▸ Saved data entries:
********************
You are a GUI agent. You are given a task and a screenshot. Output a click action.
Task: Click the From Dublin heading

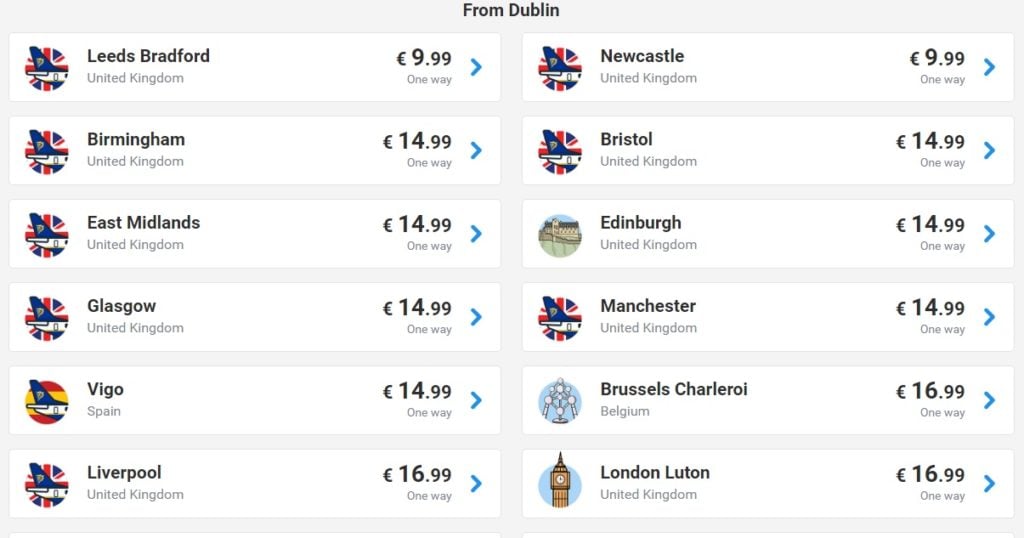(511, 10)
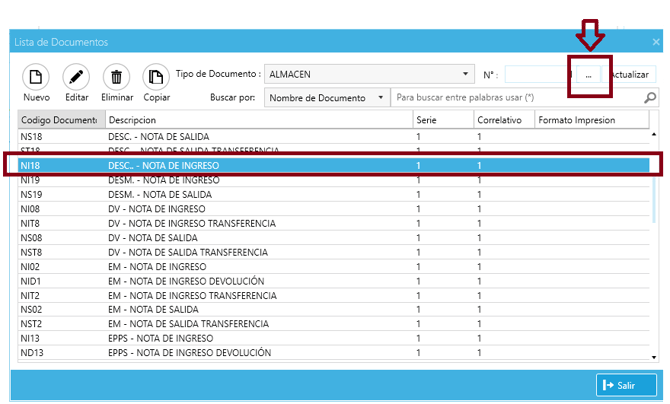Image resolution: width=670 pixels, height=404 pixels.
Task: Click the Copiar documents icon
Action: 156,77
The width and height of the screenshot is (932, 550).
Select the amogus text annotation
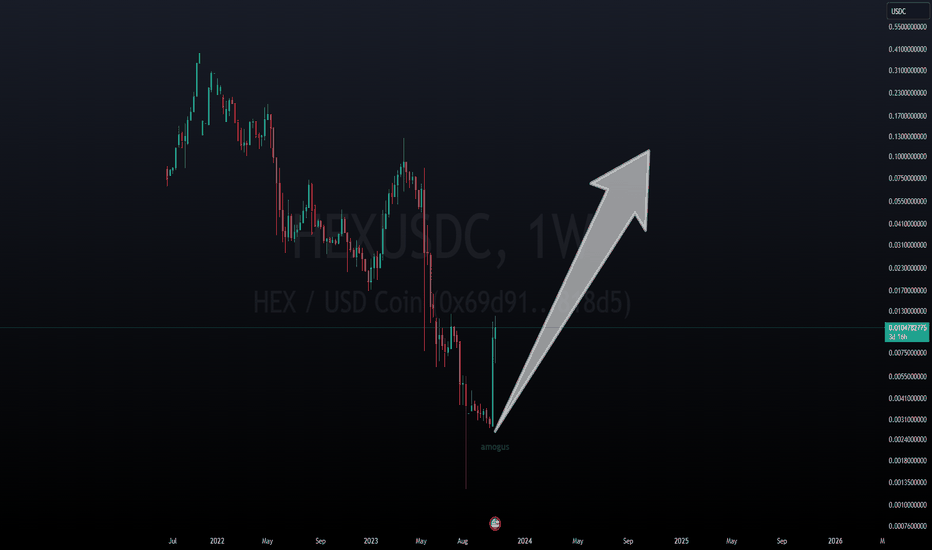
********************
▸ Your instructions: Retype all records exactly as shown above, images excluded.

▸ Answer:
You are a GUI agent. You are given a task and a screenshot. Output a click action.
Task: Click the From Dublin heading

(511, 10)
Image resolution: width=670 pixels, height=404 pixels.
Task: Click the Copiar documents icon
Action: 156,77
The width and height of the screenshot is (932, 550).
Select the amogus text annotation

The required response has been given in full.